CMSC 28000 — Lecture 3

Now, we can begin to think about the kinds of problems that finite automata can solve. As a first example, we'll consider the language $$ L = \{w \in \{0,1\} \mid \text{$w$ is the binary representation of a number that is divisible by 3} \}.$$ In other words, this language describes the decision problem of whether a number is divisible by 3.

Let's build a DFA that recognizes this language. Let $A = (Q,\Sigma,\delta,q_0,F)$, where

Let's think about how this machine should work. The DFA works by reading a string from left to right, which means that it'll be reading the most significant bit first. The natural way to think about this problem, then, is to consider what our input modulo 3 should be. Obviously, we want to accept a string if and only if it corresponds to an integer that's equivalent to $0 \bmod 3$. Keeping this in mind, having each state for the different possibilities modulo 3 seems like a reasonable idea.

There are a few caveats we should consider. First, how should we interpret $\varepsilon$? Since we begin in state 0, we're interpreting $\varepsilon$ as 0. For our purposes, this is fine. But if we didn't want to accept this interpretation, then we would need to add an extra state to handle this case. Similarly, we can ask the question of whether we'd like to allow inputs with leading zeroes and we would have to adjust our DFA accordingly.

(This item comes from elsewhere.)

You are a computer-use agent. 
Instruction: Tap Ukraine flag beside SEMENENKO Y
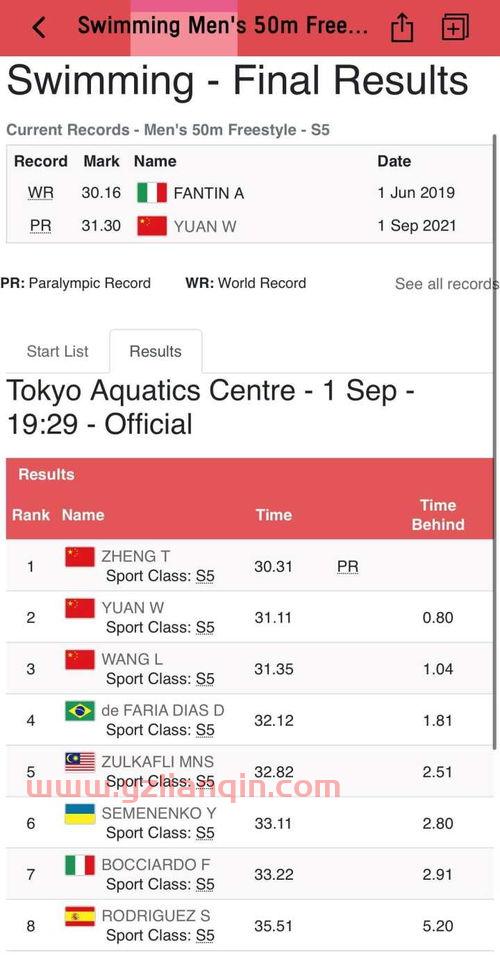pyautogui.click(x=80, y=813)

Now, suppose we've read a string $w$ and now we want to read either a $0$ or a $1$. We just have to remember a bit about binary math. Let $(w)_2$ denote the integer that $w$ represents in binary. Then, $$(w0)_2 = 2 \cdot (w)_2 \quad \text{and} \quad (w1)_2 = 2 \cdot (w)_2 + 1.$$ With this in mind, we just need to think about how reading a new bit will change our result modulo 3. We can summarize the changes to $(w)_2 \bmod 3$ in the following table:

Now, this looks suspiciously like a transition table. If $q = (w)_2 \bmod 3$ is the state that we're in, then we have $\delta(q,a) = 2 \cdot q + a \bmod 3$ and this corresponds exactly with our definition of $A$ from above. Let's prove this formally.

	$0$	$1$
$0$	$0$	$1$
$1$	$2$	$0$
$2$	$1$	$2$

$(w)_2 \bmod 3$	$(w0)_2 \bmod 3$	$(w1)_2 \bmod 3$
$0$	$0$	$1$
$1$	$2$	$0$
$2$	$1$	$2$

Let $(w)_2$ denote the integer represented by the binary string $w$. We claim that a string $w$ reaches state $i$ if and only if $(w)_2 = i \bmod 3$, for $i = 0,1,2$. We will show this by induction on the length of $w$.

First, as our base case, let $w = \varepsilon$. Then $\delta(0,\varepsilon) = 0$ and we have $(\varepsilon)_2 = 0 = 0 \bmod 3$.

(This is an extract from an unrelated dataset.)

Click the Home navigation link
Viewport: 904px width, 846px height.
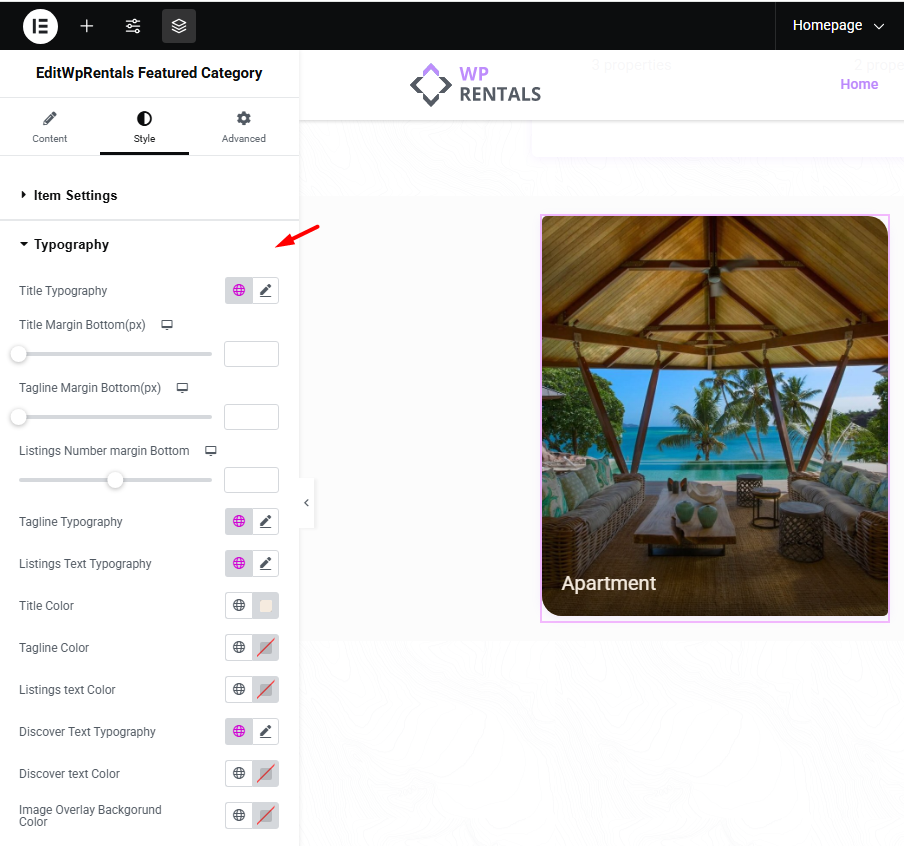click(x=859, y=84)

Now suppose our claim holds for $x \in \Sigma^*$. Let $w = xa$, where $a \in \Sigma$. We have \begin{align*} \delta(0,xa) &= \delta(\delta(0,x),a) \\ &= \delta((x)_2 \bmod 3, a) &\text{ind. hyp.} \\ &= (2 \cdot ((x)_2 \bmod 3) +a) \bmod 3 \\ &= (2 \cdot (x)_2 + a) \bmod 3 \\ &= (xa)_2 \bmod 3 \end{align*}

Thus, we have shown that $w$ reaches a state $i$ if and only if $(w)_2 = i \bmod 3$. Since $0$ is the only final state of $A$, we can conclude that $A$ accepts $w$ if and only if $(w)_2$ is divisible by 3.

From this, one might ask whether it's possible to construct a DFA that recognizes all of the binary strings that represent integers that are divisible by $n$ for any arbitrary integer $n$. The answer is yes, and it's not hard to see why. There are only finitely many equivalence classes modulo $n$ (or rather, exactly $n$) and all we need to do is keep track of how this number changes with each additional symbol read. You can even take this approach and make it work for strings representing integers in any base $k$.

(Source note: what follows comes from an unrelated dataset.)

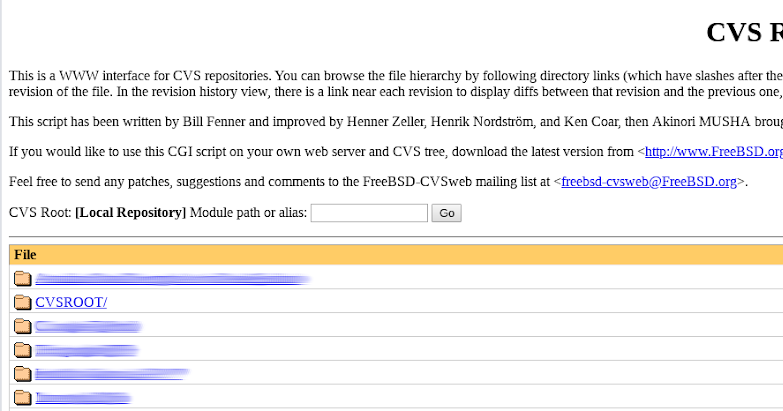
Task: Select the folder icon directly below the CVSROOT row
Action: click(x=22, y=326)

Closure properties of regular languages

Recall that languages are just sets of words and that we can perform set operations on languages. However, once we start thinking about computation, particularly with our simple model of computation, an important question is whether the resulting language that we get from applying these operations is still computable.

For instance, suppose we have two regular languages $L_1$ and $L_2$. We know that they have to be recognized by DFAs. Can we conclude that $L_1 \cup L_2$ can also be recognized by a DFA?

We say that a class of languages is closed under an operation if whenever the arguments of the operation are in the class, the result is also.

Let's consider the regular languages. If we want to show that an operation is closed under the regular languages, we have to show that the result of the operation can be recognized by a DFA. The most straightforward way of doing this is to take the input DFAs and use them to construct a DFA for the result.

Proof. Let $L \subseteq \Sigma^*$ be a regular language. Since $L$ is regular, it is recognized by a DFA $A = (Q,\Sigma^*,\delta,q_0,F)$. We will construct a DFA $A'$ that recognizes $\overline L$ as follows: let $A' = (Q,\Sigma,\delta,q_0,Q \setminus F)$.

In other words, we take the DFA $A$ and swap the set of non-final and final states. Then we have for all $w \in \Sigma^*$, \begin{align*} w \in L(A') &\iff \delta(q_0,w) \in Q \setminus F \\ &\iff w \not \in L(A) \\ &\iff w \not \in L \\ &\iff w \in \overline L \end{align*} $\tag*{$\Box$}$

If we think back to languages as decision problems, then this gives us a handy way to solve the complement of some problems. For instance, we now have a very easy way to determine whether a number isn't divisible by 3.

Obviously, we are very interested in the closure properties for the basic set operations (union, intersection, complement) and the basic string operations (concatenation, Kleene star). These give us ways to combine and solve problems that we already know how to solve. First, let's consider the intersection.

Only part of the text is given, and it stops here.